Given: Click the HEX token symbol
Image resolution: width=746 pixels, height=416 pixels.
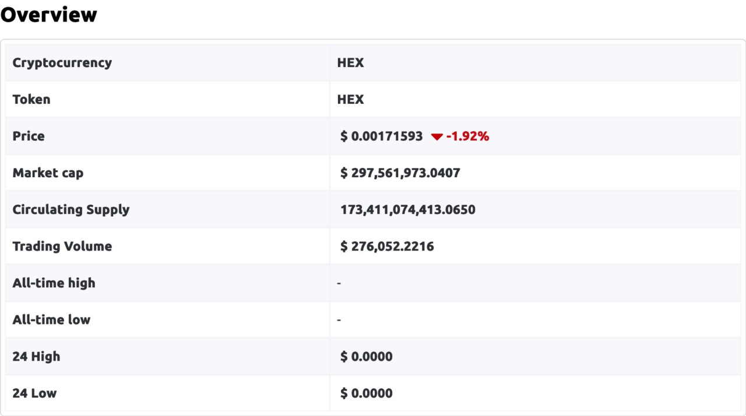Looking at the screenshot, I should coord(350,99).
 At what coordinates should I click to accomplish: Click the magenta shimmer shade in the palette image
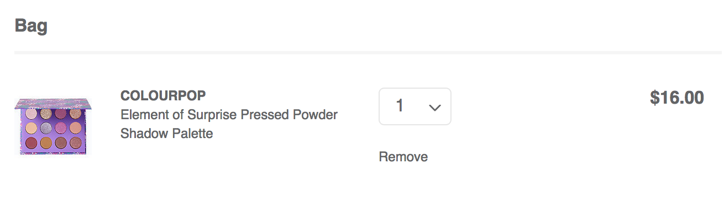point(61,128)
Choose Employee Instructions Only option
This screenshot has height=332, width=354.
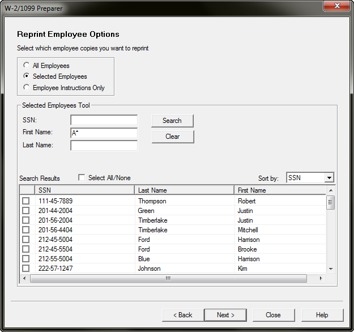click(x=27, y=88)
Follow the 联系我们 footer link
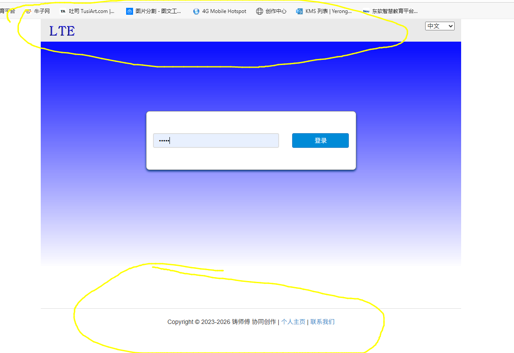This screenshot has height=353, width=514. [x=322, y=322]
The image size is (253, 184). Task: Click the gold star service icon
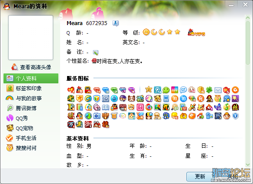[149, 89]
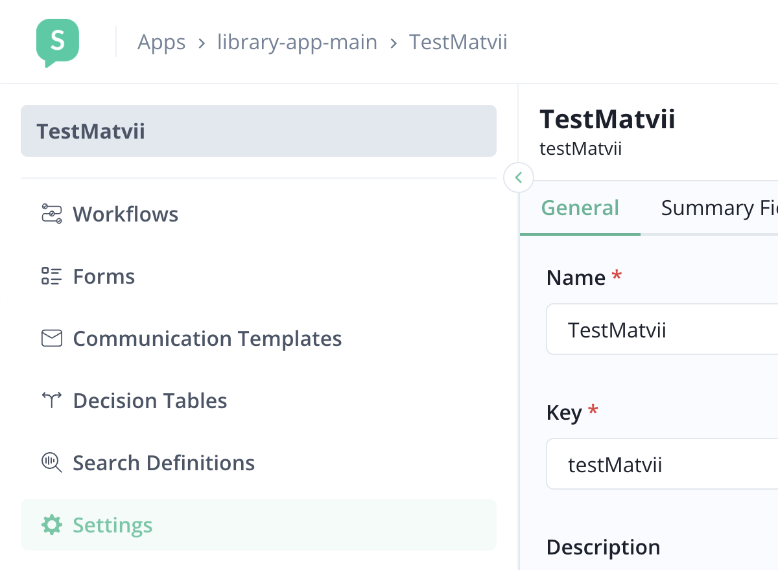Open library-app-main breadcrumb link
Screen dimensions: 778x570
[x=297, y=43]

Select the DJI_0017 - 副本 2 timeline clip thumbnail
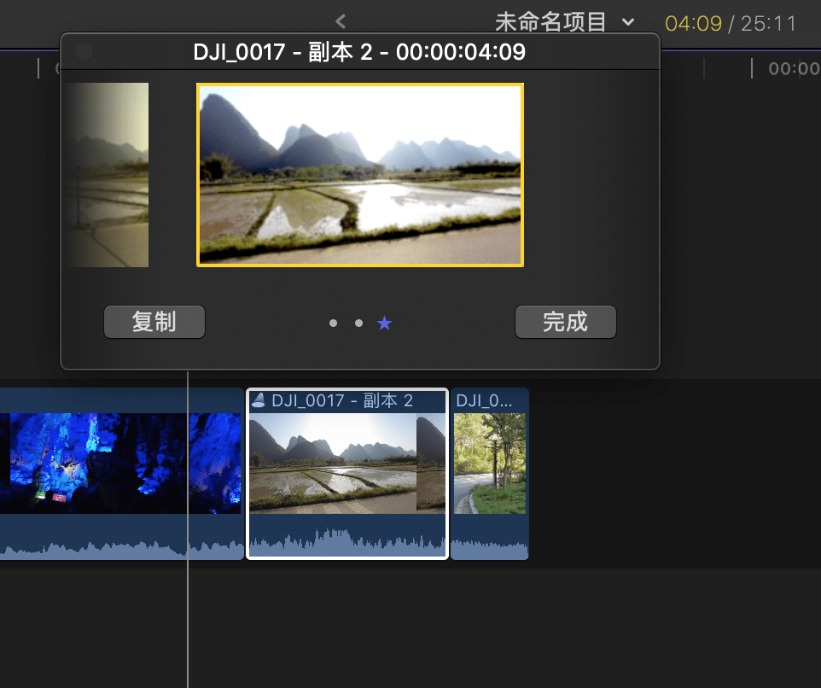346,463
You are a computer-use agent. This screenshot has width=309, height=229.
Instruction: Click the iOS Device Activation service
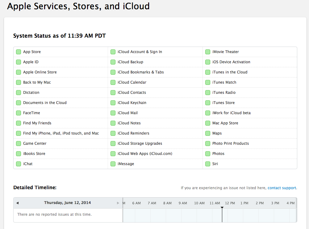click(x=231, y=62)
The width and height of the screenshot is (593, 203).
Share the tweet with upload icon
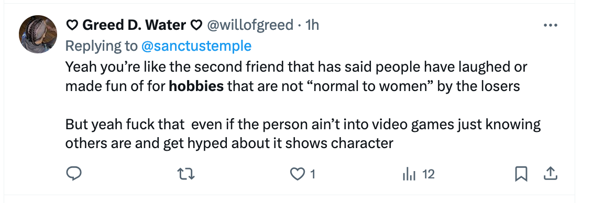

____________________

• **EXERCISE BRIEF**: Make an exact copy of the lines of the records from the line containing "This screenshot has height=332, width=354." through the final line, both ends included, but not of the pictures.

• **RESULT**:
This screenshot has height=332, width=354.
click(x=27, y=88)
Follow the 联系我们 footer link
This screenshot has height=353, width=514. [x=322, y=322]
The image size is (253, 184). Task: Click the gold star service icon
[149, 89]
Open library-app-main breadcrumb link
Screen dimensions: 778x570
[x=297, y=43]

Select the DJI_0017 - 副本 2 timeline clip thumbnail
346,463
You are a computer-use agent. This screenshot has width=309, height=229.
Instruction: Click the iOS Device Activation service
click(x=231, y=62)
The width and height of the screenshot is (593, 203).
Share the tweet with upload icon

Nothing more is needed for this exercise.